Historia de la revista
Oral History emerged as an organised field in the mid-twentieth century, especially with the project launched by Allan Nevins at Columbia University in 1948, initially aimed at preserving the testimonies of public figures. Very soon, however, it ceased to be merely a technique for collecting the memories of elites and became a central tool in the renewal of social history. Its main problems were identified from the outset: the subjectivity of memory, silences, the distortion of recollection, the influence of the present on narration, and the weight of the relationship between interviewer and interviewee. Yet these very limits also became part of its value. Oral history not only makes it possible to recover facts absent from other sources, but also to access experiences, emotions, languages, identities and ways of shaping the past that written documents rarely capture. Its first major developments were linked to labour history, women’s history, the history of minorities, exile, war and subaltern subjects.
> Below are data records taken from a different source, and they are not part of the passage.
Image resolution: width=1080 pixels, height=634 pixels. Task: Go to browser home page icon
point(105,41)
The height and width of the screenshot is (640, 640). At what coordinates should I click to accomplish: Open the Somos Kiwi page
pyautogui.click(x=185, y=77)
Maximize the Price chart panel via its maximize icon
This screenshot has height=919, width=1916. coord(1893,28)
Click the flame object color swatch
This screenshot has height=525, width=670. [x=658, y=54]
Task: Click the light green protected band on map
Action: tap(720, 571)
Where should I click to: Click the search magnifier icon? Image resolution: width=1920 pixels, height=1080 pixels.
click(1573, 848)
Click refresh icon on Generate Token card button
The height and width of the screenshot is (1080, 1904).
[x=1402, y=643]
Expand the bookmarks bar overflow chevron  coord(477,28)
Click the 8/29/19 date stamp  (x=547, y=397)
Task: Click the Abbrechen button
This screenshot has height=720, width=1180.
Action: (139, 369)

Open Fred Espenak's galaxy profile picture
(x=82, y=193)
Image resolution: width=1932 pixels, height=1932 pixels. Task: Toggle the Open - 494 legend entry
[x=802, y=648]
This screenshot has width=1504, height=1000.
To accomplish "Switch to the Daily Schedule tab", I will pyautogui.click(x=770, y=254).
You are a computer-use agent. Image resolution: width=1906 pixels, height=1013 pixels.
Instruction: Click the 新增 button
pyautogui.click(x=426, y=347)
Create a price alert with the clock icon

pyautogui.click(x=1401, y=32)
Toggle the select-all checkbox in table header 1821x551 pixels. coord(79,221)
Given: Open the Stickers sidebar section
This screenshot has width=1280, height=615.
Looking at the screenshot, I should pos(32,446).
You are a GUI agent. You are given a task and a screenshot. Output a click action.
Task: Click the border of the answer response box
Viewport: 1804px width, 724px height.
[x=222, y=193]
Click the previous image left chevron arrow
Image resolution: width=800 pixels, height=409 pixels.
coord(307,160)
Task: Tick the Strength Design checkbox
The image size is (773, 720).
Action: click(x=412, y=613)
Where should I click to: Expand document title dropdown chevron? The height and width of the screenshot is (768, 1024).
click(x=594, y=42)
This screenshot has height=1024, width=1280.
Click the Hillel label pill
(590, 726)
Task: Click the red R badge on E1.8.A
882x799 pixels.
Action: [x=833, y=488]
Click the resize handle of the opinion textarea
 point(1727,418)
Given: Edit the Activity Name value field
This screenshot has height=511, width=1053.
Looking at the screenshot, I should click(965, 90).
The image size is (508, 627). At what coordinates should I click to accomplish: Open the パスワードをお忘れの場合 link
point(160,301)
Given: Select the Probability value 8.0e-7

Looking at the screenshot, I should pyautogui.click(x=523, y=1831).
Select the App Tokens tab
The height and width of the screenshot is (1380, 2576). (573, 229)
In Spain, its introduction came later, but it proved fundamental for the study of the recent past. Among the pioneering works, Ronald Fraser stands out unquestionably, as his book Recuérdalo tú y recuérdalo a otros brought together hundreds of testimonies on the Spanish Civil War and opened a decisive path in the systematic use of interviews to study the lived experience of the conflict. This collection was later deposited in the Arxiu Històric de la Ciutat de Barcelona. Alongside Fraser, Mercedes Vilanova played a central role in consolidating Oral History in Spain. In this process, the founding of the journal Historia y Fuente Oral in 1989, later renamed Historia, Antropología y Fuentes Orales, was crucial. The trajectory of HAFO was decisive because it provided stability to a space for methodological and theoretical debate, connected Spanish Oral History with international discussions, and opened the field to a broader dialogue with anthropology, sociology and gender studies. It was not merely a specialised journal, but a platform of academic legitimation for a way of doing history that still had to defend its place against more documentary and positivist traditions. At the same time, pioneering projects for the collection and preservation of testimonies and memories began to emerge in different territories. In addition to the Ronald Fraser collection, the role of Mercedes Vilanova and Cristina Borderías in Barcelona should be highlighted, as well as the Archivo de la Memoria of the Experiencia Moderna group, focused on preserving life stories and recent memories. In Galicia, an important precedent was HISTORGA, promoted by Isaura Varela, Marc Wounter and Xurxo Pantaleón at the Universidade de Santiago de Compostela, one of the first systematic Oral History efforts on recent Galician history. This was joined by other pioneering or very early projects, such as the Arxiu de la Paraula of the Museu de la Paraula and various university, trade union, local and memorial collections that expanded the use of testimonies in the study of the Civil War, Francoism, exile, the transition, and workers’ and neighbourhood memories. Although they were not always developed strictly under the label of “Oral History”, all of them helped to broaden the archive of experience and to legitimise testimony as a source of historical knowledge.
Despite this, and despite the growing use of oral sources by history, sociology, anthropology, social psychology and political science, Oral History in the Iberian sphere has not yet achieved the degree of institutional and disciplinary consolidation that it has reached elsewhere. In Latin America, for example, its development has been closely linked to the study of the margins of history, the memories of violence, decolonial approaches and the recovery of historically subalternised subjects. In the Anglo-Saxon world, meanwhile, it has achieved much stronger institutional consolidation, with associations, journals, archives and stable programmes for decades. Particularly important in this development has been the International Oral History Association, founded in 1996, whose aim has been to promote research, preservation and international exchange around Oral History, strengthening its transnational and interdisciplinary dimension.
It is precisely in this context, and in the face of the wide use of testimonies in Iberian historiography without the existence of a sufficiently solid and stable space to articulate this field, that this journal is born. Its purpose clearly connects with what Historia, Antropología y Fuentes Orales represented, but it also seeks to respond to the current challenges of research. The journal was established in 2026 through the Institute of Contemporary Studies, Politics and Governance, directed by Álvaro Ribagorda, and the Julio Caro Baroja Institute of Historiography, directed by Laura Branciforte, both at Universidad Carlos III de Madrid. Its creation is also linked to the impetus of the Iberian Oral History Network, a project initiated by Miren Llona in 2023. This network has been playing a central role in revitalising Oral History in the Iberian sphere, and its synergy with the initiative led by Francisco Leira, supported by both institutes, made the launch of the journal possible.
RIHO – Revista Interdisciplinar de Historia Oral thus emerges as a meeting place between disciplines and with a clear commitment to historiographical renewal. Its aim is to provide a space in which to learn about and discuss the main Oral History archive projects, teaching innovation initiatives working with interviews, memory and testimony, and the most relevant studies using oral sources in history, sociology, anthropology, social psychology or political science. In short, it seeks to strengthen a field that already exists in research practice, but which still requires greater institutional, methodological and editorial articulation in the Iberian sphere.